- _Directions for this task_
Answer from the biographical text on Eoin McNamee below:
(a) What post in the Irish Republican Army did he once hold?
(b) In which mountains is he described as having grown up?
(c) How did Pearse Kelly remember him?

- _Extract provided_
* * * * * * * * *
Eoin McNamee  (1914 - 9 August 1986) was an Irish Republican and former Chief of Staff of the Irish Republican Army.

Background
McNamee (MacNamee) is described as having grown up "in the Sperrin Mountains" of County Tyrone and County Londonderry in Ireland, and received little in the way of formal education. “A scholarly, astute, and sane man, with clear perception he saw that a successful revolutionary effort had to be fought on all levels, including political and agitation, but he remained totally committed to the view that armed struggle was the cutting edge or the spear of efforts, the key to victory.” McNamee was described as being little shy and often quiet, shunning publicity, always working behind the scenes. Pearse Kelly remembered him as being “a solid indestructible man who seemed to have a rock-like tenacity.”
* * * * * * * * *
- _Data provided_
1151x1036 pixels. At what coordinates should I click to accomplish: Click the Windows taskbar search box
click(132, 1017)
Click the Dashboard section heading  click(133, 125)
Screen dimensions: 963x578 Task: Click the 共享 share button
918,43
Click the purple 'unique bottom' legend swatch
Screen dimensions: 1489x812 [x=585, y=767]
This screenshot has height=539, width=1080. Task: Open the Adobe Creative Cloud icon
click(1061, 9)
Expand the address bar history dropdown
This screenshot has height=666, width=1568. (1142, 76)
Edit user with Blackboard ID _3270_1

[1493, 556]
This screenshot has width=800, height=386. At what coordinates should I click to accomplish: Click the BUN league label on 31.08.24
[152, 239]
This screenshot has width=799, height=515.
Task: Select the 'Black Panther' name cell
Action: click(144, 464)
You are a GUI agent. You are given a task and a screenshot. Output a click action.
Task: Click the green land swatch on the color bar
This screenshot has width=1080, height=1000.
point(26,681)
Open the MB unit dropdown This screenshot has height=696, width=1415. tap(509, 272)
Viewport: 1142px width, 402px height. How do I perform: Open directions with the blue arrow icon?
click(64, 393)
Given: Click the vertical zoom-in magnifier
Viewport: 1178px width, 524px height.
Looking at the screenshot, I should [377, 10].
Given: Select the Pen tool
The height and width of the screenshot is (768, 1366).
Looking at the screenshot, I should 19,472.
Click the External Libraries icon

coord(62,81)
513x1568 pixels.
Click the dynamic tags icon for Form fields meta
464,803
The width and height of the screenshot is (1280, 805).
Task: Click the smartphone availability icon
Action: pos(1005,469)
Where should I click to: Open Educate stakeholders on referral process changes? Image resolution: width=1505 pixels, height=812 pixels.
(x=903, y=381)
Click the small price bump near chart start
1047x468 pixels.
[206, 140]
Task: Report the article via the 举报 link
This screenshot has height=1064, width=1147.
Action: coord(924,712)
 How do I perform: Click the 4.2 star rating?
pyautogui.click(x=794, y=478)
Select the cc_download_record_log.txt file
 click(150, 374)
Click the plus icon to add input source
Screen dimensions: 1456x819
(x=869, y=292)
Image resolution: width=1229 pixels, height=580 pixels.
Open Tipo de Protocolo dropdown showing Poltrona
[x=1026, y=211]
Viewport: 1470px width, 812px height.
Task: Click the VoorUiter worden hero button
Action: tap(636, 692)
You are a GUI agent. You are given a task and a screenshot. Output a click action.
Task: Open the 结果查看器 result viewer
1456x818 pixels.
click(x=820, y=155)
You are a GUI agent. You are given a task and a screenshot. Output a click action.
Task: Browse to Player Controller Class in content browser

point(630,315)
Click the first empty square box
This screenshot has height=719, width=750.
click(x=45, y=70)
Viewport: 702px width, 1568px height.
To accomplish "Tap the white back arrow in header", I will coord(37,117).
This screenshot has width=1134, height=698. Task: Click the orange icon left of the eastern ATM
* * * * * * * * *
- _Answer_
(a) Chief of Staff.
(b) The Sperrin Mountains.
(c) As "a solid indestructible man who seemed to have a rock-like tenacity."